Abner Marsh cerró la puerta tras sí de un fuerte golpe al entrar apresuradamente en la oficina de la “Compañía de Paquebotes del río Fevre”, en Pine Street.
—¿Dónde está?—preguntó con tono imperioso, al tiempo que cruzaba la sala y se inclinaba sobre el escritorio mirando al desconcertado agente. Una mosca revoloteó a su alrededor y Marsh la espantó con impaciencia—. ¡He preguntando que dónde está!
El agente era un joven moreno y flaco, vestido con una camisa a rayas y una visera verde. Estaba muy aturdido.
—Vaya, capitán Marsh, qué alegría verle. Ya no pensaba… Es decir, no le esperábamos, capitán, no señor. Ni por asomo. ¿Viene ya el Sueño del Fevre, capitán?
Abner Marsh soltó un bufido, se enderezó y golpeó el suelo desnudo de madera con el bastón, impaciente.
—Señor Green —dijo—, deje ya de balbucear colmo un estúpido y preste atención. Le acabo de preguntar dónde está. Y bien, ¿a qué cree usted que me refiero?
—Me temo que no lo sé, capitán —contestó Green, tragando saliva.
—¡Al Sueño del Fevre, naturalmente! —aulló Marsh, con el rostro congestionado—. Quiero saber dónde narices está. No está en el muelle, eso ya lo sé. Para algo tengo ojos. Y tampoco lo he visto en ninguna parte del condenado río. ¿Llegó acaso hasta aquí y volvió a zarpar? ¿Subió quizá hasta St. Paul, o tomó por el Missouri? ¿Por el Ohio? No ponga esa cara de atontado. Sólo dígame dónde está mi maldito barco.

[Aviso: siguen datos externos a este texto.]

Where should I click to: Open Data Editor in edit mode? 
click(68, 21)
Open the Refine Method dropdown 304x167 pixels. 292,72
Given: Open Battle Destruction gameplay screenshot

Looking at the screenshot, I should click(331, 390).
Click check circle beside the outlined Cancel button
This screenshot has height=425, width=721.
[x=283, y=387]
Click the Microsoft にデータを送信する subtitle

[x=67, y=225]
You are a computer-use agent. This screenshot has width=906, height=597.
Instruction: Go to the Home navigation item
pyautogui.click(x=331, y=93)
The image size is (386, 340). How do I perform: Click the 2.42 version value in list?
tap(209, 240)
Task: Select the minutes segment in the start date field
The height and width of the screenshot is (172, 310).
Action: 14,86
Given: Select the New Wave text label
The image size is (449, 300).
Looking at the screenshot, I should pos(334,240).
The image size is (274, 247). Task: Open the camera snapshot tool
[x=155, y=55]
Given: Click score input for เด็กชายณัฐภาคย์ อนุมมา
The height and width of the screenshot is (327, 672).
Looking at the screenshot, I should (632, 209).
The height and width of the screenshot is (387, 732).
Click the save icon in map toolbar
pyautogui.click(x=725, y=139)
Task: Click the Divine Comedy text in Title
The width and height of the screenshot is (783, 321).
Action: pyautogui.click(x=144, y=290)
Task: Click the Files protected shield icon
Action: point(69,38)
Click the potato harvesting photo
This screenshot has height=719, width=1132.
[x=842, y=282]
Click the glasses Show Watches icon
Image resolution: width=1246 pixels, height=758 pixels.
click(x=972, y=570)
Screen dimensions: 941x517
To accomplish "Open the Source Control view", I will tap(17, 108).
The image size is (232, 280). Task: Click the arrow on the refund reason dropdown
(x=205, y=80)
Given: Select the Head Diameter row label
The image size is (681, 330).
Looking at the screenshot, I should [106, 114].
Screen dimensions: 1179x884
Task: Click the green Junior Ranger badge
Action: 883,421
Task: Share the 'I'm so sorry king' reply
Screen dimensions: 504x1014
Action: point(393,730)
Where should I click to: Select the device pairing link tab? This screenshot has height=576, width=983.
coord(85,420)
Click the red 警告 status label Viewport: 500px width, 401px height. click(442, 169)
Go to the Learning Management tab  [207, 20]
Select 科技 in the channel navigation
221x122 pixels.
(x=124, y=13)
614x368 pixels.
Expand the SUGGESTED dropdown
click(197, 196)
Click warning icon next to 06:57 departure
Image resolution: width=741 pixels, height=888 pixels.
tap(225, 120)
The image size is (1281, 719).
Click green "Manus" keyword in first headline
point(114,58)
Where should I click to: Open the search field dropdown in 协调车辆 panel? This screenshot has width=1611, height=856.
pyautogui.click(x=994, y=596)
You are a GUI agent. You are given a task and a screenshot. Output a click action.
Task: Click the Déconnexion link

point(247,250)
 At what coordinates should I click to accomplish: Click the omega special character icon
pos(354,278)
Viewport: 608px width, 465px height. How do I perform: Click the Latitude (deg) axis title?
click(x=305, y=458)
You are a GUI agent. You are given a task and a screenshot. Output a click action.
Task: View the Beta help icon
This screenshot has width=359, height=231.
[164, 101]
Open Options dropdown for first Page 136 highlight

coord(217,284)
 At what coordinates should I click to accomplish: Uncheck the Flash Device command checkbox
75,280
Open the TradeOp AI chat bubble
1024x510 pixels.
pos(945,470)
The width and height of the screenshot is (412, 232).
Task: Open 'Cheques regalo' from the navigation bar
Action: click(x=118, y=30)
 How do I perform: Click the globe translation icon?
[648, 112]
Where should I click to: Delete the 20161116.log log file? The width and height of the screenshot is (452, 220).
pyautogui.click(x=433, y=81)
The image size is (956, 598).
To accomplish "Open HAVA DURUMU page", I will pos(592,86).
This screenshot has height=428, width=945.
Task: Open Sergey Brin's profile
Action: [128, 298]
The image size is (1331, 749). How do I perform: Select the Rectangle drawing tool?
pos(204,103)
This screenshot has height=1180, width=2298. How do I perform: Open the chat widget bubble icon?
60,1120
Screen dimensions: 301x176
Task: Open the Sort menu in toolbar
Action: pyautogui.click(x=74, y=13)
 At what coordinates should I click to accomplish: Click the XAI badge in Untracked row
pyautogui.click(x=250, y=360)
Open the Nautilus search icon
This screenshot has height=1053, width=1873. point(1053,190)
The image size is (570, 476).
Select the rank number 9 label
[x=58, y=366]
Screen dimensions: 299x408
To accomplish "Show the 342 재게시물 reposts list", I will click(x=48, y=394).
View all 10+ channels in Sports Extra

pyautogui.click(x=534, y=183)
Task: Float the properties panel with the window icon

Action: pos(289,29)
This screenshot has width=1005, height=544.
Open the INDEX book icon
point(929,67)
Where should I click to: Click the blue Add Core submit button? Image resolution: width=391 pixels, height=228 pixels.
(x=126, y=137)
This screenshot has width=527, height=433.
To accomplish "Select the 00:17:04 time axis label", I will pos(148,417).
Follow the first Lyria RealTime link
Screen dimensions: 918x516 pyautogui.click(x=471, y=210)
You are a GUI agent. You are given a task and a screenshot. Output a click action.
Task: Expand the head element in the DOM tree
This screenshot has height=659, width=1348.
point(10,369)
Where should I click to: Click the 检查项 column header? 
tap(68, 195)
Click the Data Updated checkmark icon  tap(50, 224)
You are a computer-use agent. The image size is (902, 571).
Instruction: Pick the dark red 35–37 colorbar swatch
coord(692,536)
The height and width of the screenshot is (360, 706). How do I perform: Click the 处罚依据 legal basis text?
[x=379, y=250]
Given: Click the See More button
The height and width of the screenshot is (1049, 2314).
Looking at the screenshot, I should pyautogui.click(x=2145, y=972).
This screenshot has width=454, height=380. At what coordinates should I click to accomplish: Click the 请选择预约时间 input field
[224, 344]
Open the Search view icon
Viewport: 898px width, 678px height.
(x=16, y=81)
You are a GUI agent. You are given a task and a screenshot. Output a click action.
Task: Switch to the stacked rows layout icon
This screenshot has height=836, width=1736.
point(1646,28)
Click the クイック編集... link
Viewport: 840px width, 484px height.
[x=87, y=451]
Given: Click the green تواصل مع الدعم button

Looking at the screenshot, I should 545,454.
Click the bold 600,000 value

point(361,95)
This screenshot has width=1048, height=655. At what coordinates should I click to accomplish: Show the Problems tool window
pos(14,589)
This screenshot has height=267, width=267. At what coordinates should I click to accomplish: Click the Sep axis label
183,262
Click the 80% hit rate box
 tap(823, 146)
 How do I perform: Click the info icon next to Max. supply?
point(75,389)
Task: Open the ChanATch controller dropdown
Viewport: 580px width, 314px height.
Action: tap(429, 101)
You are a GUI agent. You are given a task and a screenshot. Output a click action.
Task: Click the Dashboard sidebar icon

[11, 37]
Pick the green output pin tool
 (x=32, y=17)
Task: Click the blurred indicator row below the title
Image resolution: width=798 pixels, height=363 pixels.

—No lo sé, capitán —contestó Green—. Quiero decir que, si no viene con usted, no tengo ni idea. No ha pasado por San Luis, desde que se lo llevó usted río abajo en julio pasado. Sin embargo, oímos decir que…
—¿Sí? ¿Qué?
—La fiebre, señor. Oímos que había habido un brote de fiebre amarilla a bordo del Sueño del Fevre en Bavou Sara. Llegó la noticia de que la gente moría como moscas; sí, como moscas. Oímos que también usted y el señor Jeffers habían muerto. Es por eso que no esperábamos… Al enterarnos de eso, creímos que lo habrían quemado, capitán. Al barco, claro.—Green se quitó la visera y se rascó la cabeza—. Supongo que ha superado usted la enfermedad, capitán. Me alegro de saberlo. Pero… si el Sueño del Fevre no viene con usted, ¿dónde se encuentra? ¿Está seguro de que no ha venido con él y quizá le ha olvidado? He oído decir que la fiebre le debilita a uno la memoria terriblemente…
Abner Marsh frunció el ceño.
—Yo no he tenido la fiebre, y claro que puedo distinguir un vapor de otro, señor Green. He venido en el Princesa. Estuve enfermo una semana más o menos, es cierto, pero no fue de la fiebre. Pillé un buen resfriado a consecuencia de haber caído al maldito río, donde casi me ahogo. Así fue como perdí el Sueño del Fevre, y ahora pretendo encontrarlo otra vez, ¿me oye?—dio otro bufido—. ¿Qué diablos es todo eso de la fiebre amarilla? ¿De dónde lo ha sacado?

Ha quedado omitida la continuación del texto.